Explora el material -
**A)** Según el texto sobre la fama en las Coplas de Jorge Manrique, ¿por qué la fama es más alta que el honor?
**B)** Por favor, continúa el texto sobre la fama en las Coplas de Jorge Manrique a partir de su última oración.

En Las Coplas de Jorge Manrique se refleja ese mundo antiguo y católico, en la cual la vida queda dividida entre la muerte, que es el reino de los cielos, y la existencia material, pasajera y falaz, lugar de tránsito atado a valles de lágrimas y calaveras, como denuncian los poetas y sacerdotes de la época, pero, y acá reside la originalidad de Manrique, abre una tercera vida, que consiste en el esfuerzo del hombre, acción real en el mundo, desdeñando las riquezas materiales y poniendo por encima a la fama, no esa fama inútil y estéril del culto a la personalidad de nuestros tiempos, sino la fama de los triunfos militares, del valor en el trabajo y del enfrentamiento con la muerte.

La fama es un valor antropológico, no teológico


El ejercicio de la fama requiere un espacio antropológico y material en el cual desarrollarse, pero eso no quita que animales o lugares también puedan erigirse como tales, así podemos hablar del famoso Rocinante o de la famosa torre de Pisa. Al margen de la mala fama, la fama como virtud requiere una vida virtuosa y ordenada, independiente de si se posea o no valentía, ingenio o sabiduría. La fama es más alta que el honor, por ser la estimación en el fuero interno que los otros tienen de alguien, ya que el rótulo de lo honorable, muchas veces se hace por adulación o fingimiento.

Registros extraídos -
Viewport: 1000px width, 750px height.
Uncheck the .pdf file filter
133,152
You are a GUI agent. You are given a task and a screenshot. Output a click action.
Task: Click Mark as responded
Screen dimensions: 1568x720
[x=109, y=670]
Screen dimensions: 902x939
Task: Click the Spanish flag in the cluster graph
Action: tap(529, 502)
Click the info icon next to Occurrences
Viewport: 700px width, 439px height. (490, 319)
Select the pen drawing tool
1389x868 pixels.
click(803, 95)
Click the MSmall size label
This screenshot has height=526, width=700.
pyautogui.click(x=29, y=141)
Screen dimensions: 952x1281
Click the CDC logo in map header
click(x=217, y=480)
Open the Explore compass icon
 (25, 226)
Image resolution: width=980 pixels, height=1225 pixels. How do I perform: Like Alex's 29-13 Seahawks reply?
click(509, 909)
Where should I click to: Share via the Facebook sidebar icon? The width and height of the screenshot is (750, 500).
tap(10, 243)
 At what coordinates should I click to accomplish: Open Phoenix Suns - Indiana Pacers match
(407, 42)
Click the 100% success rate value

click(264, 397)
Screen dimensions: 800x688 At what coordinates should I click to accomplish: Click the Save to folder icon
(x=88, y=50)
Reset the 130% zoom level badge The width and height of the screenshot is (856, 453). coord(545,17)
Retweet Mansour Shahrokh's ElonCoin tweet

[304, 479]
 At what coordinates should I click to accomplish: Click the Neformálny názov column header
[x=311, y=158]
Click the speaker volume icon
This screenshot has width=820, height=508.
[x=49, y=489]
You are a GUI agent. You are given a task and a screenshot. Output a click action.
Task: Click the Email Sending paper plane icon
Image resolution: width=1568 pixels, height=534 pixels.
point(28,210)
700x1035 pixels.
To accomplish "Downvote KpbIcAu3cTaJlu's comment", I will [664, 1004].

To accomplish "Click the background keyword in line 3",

Respuestas escritas -
**A)** Porque la fama es la estimación que los otros tienen de alguien en su fuero interno, mientras que el rótulo de lo honorable muchas veces se hace por adulación o fingimiento.

**B)**
En las copla número 27 y 28, Manrique establece una lista de ilustres varones famosos por distintas razones; por ventura, Octaviano, por estrategia en la guerra, Julio César, por la sabiduría y la laboriosidad, Aníbal, por la bondad, Trajano, por festividad y alegría, Tito, por la clemencia, Antonio Pío, por la fe, el papa Constantino. Separados por casi un milenio de la época en que vivió Manrique, todos son romanos (a excepción de Aníbal que fue cartaginés pero ligado al mundo latino), lo que demuestra lo viva que estaba la historia antigua, y que el modelo a imitar se encontraba en los santos, en los militares y en los gobernantes justos. Y por supuesto, en la cartografía del imperio romano.

Para Manrique, la fama no descansa en las riquezas y bienes materiales: un burgués puede acumularlas por raudales y ser famoso, pero el fundamento de su concepto original, tan alejado en la actualidad, no se relaciona con los tesoros, sino con la determinación de ir a la guerra y ganarlas. Dice en las coplas sobre su padre:

“Non dexó grandes tesoros,

ni alcançó muchas riquezas

ni vaxillas;

mas fizo guerra a los moros

ganando sus fortalezas e sus villas”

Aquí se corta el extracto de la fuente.